On the open sea the Confederacy had no ships of its own afloat, except the Sumter, a sailing craft heavily sparred, and commanded by Raphael Semmes, perhaps the most expert sailor and daring fighter among all the men who had resigned from the Federal navy to engage in the Confederate service. That ship, daringly commanded and daringly maneuvered, wrought havoc for a time in the early part of the war, but the days of her usefulness as against steam craft were easily numbered.

Somewhat later a steam vessel, the Alabama, was built at Birkenhead in England for the use of Captain Semmes and his daring crew. She was a little thing, only 220 feet long, and built of wood with no protection whatever against an enemy's fire. But she was fleeter than any ship in the American navy, and it was hoped by the Confederates that she might destroy the commerce of the United States upon the high seas without herself meeting with destruction. In spite of the protests of the American minister in London, this ship, all unarmed, was permitted to escape to sea, and at Fayal in the Azores her cannon and coal were put on board of her.

For nearly two years she made herself a terror to American merchantmen, and was the despair of the American navy, which had no ship capable of steaming one half so fast as she could do. In effect she swept American commerce from the seas, not so much by her captures of American merchantmen as by her perpetual threat of capture which rendered it a bad speculation for any American merchant to send a ship to sea, and thus subject her to the possibility of capture by the Alabama.

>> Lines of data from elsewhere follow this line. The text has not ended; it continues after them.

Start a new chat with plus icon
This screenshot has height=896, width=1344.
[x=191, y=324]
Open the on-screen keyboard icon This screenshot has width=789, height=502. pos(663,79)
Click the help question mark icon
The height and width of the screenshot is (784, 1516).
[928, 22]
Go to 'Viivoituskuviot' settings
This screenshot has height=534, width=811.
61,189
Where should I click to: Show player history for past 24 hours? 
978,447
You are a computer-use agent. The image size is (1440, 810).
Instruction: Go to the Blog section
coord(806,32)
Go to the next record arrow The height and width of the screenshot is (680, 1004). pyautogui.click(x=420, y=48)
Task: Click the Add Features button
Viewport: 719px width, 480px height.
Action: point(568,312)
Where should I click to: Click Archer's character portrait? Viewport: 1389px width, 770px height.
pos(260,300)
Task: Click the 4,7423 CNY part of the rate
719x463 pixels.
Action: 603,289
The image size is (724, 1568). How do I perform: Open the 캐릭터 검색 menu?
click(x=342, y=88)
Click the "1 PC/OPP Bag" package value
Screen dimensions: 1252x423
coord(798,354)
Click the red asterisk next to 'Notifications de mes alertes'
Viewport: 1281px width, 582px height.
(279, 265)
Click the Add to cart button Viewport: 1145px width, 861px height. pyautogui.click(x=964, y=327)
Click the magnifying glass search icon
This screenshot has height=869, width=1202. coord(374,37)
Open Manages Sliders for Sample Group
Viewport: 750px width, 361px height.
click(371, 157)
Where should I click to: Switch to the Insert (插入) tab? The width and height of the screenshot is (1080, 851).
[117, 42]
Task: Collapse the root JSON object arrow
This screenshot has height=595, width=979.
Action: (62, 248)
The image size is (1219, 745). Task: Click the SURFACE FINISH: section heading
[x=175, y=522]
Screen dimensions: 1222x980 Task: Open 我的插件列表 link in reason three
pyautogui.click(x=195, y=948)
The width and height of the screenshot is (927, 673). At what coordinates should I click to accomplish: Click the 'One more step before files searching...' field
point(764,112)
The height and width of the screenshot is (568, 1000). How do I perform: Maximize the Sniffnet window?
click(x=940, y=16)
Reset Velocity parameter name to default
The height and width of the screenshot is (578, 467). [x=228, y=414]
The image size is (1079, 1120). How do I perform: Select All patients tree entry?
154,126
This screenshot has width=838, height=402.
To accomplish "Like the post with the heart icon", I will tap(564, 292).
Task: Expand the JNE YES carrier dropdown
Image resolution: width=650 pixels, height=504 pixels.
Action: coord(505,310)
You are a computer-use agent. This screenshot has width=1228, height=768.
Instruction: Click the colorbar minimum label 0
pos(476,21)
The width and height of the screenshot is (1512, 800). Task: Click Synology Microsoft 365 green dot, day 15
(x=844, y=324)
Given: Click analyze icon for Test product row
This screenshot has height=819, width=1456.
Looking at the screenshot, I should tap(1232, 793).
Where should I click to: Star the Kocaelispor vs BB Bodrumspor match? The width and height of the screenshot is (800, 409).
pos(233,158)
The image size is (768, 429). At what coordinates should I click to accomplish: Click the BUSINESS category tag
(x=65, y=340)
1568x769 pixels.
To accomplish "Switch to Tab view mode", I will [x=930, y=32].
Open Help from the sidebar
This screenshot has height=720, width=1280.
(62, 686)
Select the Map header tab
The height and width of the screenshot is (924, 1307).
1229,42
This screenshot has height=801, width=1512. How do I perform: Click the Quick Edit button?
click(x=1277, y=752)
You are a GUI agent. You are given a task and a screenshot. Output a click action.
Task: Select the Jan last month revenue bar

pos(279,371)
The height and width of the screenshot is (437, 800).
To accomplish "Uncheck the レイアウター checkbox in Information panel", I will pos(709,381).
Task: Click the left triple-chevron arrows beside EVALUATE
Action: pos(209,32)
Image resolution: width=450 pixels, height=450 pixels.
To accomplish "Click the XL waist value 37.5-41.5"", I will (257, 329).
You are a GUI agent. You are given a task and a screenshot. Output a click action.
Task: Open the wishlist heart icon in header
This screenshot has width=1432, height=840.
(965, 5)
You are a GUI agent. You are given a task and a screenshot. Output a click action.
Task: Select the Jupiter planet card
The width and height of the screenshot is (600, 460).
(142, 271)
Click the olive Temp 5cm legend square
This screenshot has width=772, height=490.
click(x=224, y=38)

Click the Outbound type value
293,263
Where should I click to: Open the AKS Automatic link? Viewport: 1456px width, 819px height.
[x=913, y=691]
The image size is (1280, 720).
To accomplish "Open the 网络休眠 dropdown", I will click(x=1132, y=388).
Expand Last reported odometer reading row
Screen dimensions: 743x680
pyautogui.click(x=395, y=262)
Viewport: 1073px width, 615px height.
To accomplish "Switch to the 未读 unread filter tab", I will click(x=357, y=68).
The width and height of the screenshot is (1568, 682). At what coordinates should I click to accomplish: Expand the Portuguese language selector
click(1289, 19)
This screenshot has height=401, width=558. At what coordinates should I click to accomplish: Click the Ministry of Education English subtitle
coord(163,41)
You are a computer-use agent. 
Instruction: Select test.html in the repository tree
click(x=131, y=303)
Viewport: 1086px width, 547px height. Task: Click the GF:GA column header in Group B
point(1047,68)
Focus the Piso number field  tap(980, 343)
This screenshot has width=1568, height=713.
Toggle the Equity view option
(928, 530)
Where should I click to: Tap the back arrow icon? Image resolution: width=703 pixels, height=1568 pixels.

In June, 1864, the Alabama put into the harbor of Cherbourg, France. The Kearsarge, a United States war vessel under command of John A. Winslow, lay off the harbor, waiting for the Alabama to come out. The one vessel could not attack the other in a neutral port, or within three miles of the shore. But when the Alabama steamed out to a distance of perhaps eight miles, she was assailed by the Kearsarge, and a fierce battle ensued. The two ships were substantially the same in size, but the Kearsarge was a chain protected vessel, stronger in every way than her Confederate adversary, and on that Sunday morning of June nineteenth, 1864, she made short work of the Confederate cruiser. The Alabama was quickly riddled, and went down stern foremost. Many of her crew went down with her and perished in the sea. The remainder of them were picked up by a British yacht and carried in safety to England.